DATASET CONTENT:
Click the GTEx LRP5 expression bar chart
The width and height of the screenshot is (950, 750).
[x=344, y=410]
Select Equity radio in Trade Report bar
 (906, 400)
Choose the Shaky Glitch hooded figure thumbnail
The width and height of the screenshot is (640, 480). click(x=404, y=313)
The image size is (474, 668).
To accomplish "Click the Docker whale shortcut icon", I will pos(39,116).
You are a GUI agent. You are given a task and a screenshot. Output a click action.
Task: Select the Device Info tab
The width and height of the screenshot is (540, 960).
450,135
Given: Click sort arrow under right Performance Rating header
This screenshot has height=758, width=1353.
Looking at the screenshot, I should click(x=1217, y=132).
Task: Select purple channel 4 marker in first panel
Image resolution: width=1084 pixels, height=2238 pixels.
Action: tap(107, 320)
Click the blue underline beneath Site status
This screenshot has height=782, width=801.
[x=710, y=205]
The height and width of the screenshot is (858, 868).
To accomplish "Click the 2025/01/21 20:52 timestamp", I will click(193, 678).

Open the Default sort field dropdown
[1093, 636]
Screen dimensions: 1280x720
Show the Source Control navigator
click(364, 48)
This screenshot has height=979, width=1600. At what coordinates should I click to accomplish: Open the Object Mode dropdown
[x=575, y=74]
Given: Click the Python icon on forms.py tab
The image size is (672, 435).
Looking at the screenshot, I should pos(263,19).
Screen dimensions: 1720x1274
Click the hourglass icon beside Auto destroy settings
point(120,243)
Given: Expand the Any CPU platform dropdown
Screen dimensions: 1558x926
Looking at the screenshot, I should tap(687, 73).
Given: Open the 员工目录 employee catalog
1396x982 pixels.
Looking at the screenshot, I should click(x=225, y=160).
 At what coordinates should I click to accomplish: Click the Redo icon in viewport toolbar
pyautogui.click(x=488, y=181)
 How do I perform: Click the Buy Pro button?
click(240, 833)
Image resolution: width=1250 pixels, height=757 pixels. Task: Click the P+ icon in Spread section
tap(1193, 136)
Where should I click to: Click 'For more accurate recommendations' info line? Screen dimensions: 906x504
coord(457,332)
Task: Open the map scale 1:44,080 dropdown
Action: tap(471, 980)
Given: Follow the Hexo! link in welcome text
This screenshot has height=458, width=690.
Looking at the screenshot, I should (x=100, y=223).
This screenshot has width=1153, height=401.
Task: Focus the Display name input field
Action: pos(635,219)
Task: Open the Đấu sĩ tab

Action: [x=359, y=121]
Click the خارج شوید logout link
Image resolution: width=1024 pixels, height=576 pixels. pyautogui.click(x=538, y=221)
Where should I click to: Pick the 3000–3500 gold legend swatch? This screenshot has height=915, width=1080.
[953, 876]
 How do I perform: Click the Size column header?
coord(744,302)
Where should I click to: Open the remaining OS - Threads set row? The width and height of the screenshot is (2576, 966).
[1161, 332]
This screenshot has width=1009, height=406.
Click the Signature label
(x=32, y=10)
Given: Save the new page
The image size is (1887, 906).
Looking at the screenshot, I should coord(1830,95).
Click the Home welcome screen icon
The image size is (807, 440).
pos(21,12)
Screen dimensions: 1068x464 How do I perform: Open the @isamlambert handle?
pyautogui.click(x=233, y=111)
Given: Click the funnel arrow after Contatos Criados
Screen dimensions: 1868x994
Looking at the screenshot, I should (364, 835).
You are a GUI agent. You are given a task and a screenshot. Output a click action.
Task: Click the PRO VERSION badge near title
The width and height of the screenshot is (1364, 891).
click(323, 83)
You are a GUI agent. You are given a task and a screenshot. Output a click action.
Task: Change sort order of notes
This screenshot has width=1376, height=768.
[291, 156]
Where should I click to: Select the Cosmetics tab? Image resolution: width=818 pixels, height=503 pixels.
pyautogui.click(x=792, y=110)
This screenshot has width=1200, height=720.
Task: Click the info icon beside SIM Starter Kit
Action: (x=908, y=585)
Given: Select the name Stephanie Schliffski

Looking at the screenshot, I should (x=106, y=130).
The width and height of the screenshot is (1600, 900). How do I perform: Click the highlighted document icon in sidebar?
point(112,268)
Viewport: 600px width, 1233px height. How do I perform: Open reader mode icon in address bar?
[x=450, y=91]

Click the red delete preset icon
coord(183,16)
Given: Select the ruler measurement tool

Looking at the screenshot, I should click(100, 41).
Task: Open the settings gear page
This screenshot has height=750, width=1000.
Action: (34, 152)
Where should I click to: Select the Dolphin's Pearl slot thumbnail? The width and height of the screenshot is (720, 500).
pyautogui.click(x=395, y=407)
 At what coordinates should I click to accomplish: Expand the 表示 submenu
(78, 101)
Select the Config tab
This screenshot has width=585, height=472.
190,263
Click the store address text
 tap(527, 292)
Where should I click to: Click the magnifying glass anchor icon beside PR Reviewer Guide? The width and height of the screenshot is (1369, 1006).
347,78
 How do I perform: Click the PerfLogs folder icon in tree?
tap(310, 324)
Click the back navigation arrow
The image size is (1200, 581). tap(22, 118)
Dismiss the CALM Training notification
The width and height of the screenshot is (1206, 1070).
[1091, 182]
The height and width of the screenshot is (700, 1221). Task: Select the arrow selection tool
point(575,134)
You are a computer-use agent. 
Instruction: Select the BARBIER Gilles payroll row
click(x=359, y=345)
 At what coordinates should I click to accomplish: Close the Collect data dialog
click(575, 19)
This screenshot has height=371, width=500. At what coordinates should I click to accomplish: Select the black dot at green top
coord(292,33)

REQUIREMENT: Give every record again, exactly as it appears.

SOLUTION TO THIS TASK:
Click the GTEx LRP5 expression bar chart
The width and height of the screenshot is (950, 750).
[x=344, y=410]
Select Equity radio in Trade Report bar
 (906, 400)
Choose the Shaky Glitch hooded figure thumbnail
The width and height of the screenshot is (640, 480). click(x=404, y=313)
The image size is (474, 668).
To accomplish "Click the Docker whale shortcut icon", I will pos(39,116).
You are a GUI agent. You are given a task and a screenshot. Output a click action.
Task: Select the Device Info tab
The width and height of the screenshot is (540, 960).
450,135
Given: Click sort arrow under right Performance Rating header
This screenshot has height=758, width=1353.
Looking at the screenshot, I should click(x=1217, y=132).
Task: Select purple channel 4 marker in first panel
Image resolution: width=1084 pixels, height=2238 pixels.
Action: tap(107, 320)
Click the blue underline beneath Site status
This screenshot has height=782, width=801.
[x=710, y=205]
The height and width of the screenshot is (858, 868).
To accomplish "Click the 2025/01/21 20:52 timestamp", I will click(193, 678).

Open the Default sort field dropdown
[1093, 636]
Screen dimensions: 1280x720
Show the Source Control navigator
click(364, 48)
This screenshot has height=979, width=1600. At what coordinates should I click to accomplish: Open the Object Mode dropdown
[x=575, y=74]
Given: Click the Python icon on forms.py tab
The image size is (672, 435).
Looking at the screenshot, I should pos(263,19).
Screen dimensions: 1720x1274
Click the hourglass icon beside Auto destroy settings
point(120,243)
Given: Expand the Any CPU platform dropdown
Screen dimensions: 1558x926
Looking at the screenshot, I should tap(687, 73).
Given: Open the 员工目录 employee catalog
1396x982 pixels.
Looking at the screenshot, I should click(x=225, y=160).
 At what coordinates should I click to accomplish: Click the Redo icon in viewport toolbar
pyautogui.click(x=488, y=181)
 How do I perform: Click the Buy Pro button?
click(240, 833)
Image resolution: width=1250 pixels, height=757 pixels. Task: Click the P+ icon in Spread section
tap(1193, 136)
Where should I click to: Click 'For more accurate recommendations' info line? Screen dimensions: 906x504
coord(457,332)
Task: Open the map scale 1:44,080 dropdown
Action: tap(471, 980)
Given: Follow the Hexo! link in welcome text
This screenshot has height=458, width=690.
Looking at the screenshot, I should (x=100, y=223).
This screenshot has width=1153, height=401.
Task: Focus the Display name input field
Action: pos(635,219)
Task: Open the Đấu sĩ tab

Action: [x=359, y=121]
Click the خارج شوید logout link
Image resolution: width=1024 pixels, height=576 pixels. pyautogui.click(x=538, y=221)
Where should I click to: Pick the 3000–3500 gold legend swatch? This screenshot has height=915, width=1080.
[953, 876]
 How do I perform: Click the Size column header?
coord(744,302)
Where should I click to: Open the remaining OS - Threads set row? The width and height of the screenshot is (2576, 966).
[1161, 332]
This screenshot has width=1009, height=406.
Click the Signature label
(x=32, y=10)
Given: Save the new page
The image size is (1887, 906).
Looking at the screenshot, I should coord(1830,95).
Click the Home welcome screen icon
The image size is (807, 440).
pos(21,12)
Screen dimensions: 1068x464 How do I perform: Open the @isamlambert handle?
pyautogui.click(x=233, y=111)
Given: Click the funnel arrow after Contatos Criados
Screen dimensions: 1868x994
Looking at the screenshot, I should (364, 835).
You are a GUI agent. You are given a task and a screenshot. Output a click action.
Task: Click the PRO VERSION badge near title
The width and height of the screenshot is (1364, 891).
click(323, 83)
You are a GUI agent. You are given a task and a screenshot. Output a click action.
Task: Change sort order of notes
This screenshot has width=1376, height=768.
[291, 156]
Where should I click to: Select the Cosmetics tab? Image resolution: width=818 pixels, height=503 pixels.
pyautogui.click(x=792, y=110)
This screenshot has width=1200, height=720.
Task: Click the info icon beside SIM Starter Kit
Action: (x=908, y=585)
Given: Select the name Stephanie Schliffski

Looking at the screenshot, I should (x=106, y=130).
The width and height of the screenshot is (1600, 900). How do I perform: Click the highlighted document icon in sidebar?
point(112,268)
Viewport: 600px width, 1233px height. How do I perform: Open reader mode icon in address bar?
[x=450, y=91]

Click the red delete preset icon
coord(183,16)
Given: Select the ruler measurement tool

Looking at the screenshot, I should click(100, 41).
Task: Open the settings gear page
This screenshot has height=750, width=1000.
Action: (34, 152)
Where should I click to: Select the Dolphin's Pearl slot thumbnail? The width and height of the screenshot is (720, 500).
pyautogui.click(x=395, y=407)
 At what coordinates should I click to accomplish: Expand the 表示 submenu
(78, 101)
Select the Config tab
This screenshot has width=585, height=472.
190,263
Click the store address text
 tap(527, 292)
Where should I click to: Click the magnifying glass anchor icon beside PR Reviewer Guide? The width and height of the screenshot is (1369, 1006).
347,78
 How do I perform: Click the PerfLogs folder icon in tree?
tap(310, 324)
Click the back navigation arrow
The image size is (1200, 581). tap(22, 118)
Dismiss the CALM Training notification
The width and height of the screenshot is (1206, 1070).
[1091, 182]
The height and width of the screenshot is (700, 1221). Task: Select the arrow selection tool
point(575,134)
You are a computer-use agent. 
Instruction: Select the BARBIER Gilles payroll row
click(x=359, y=345)
 At what coordinates should I click to accomplish: Close the Collect data dialog
click(575, 19)
This screenshot has height=371, width=500. At what coordinates should I click to accomplish: Select the black dot at green top
coord(292,33)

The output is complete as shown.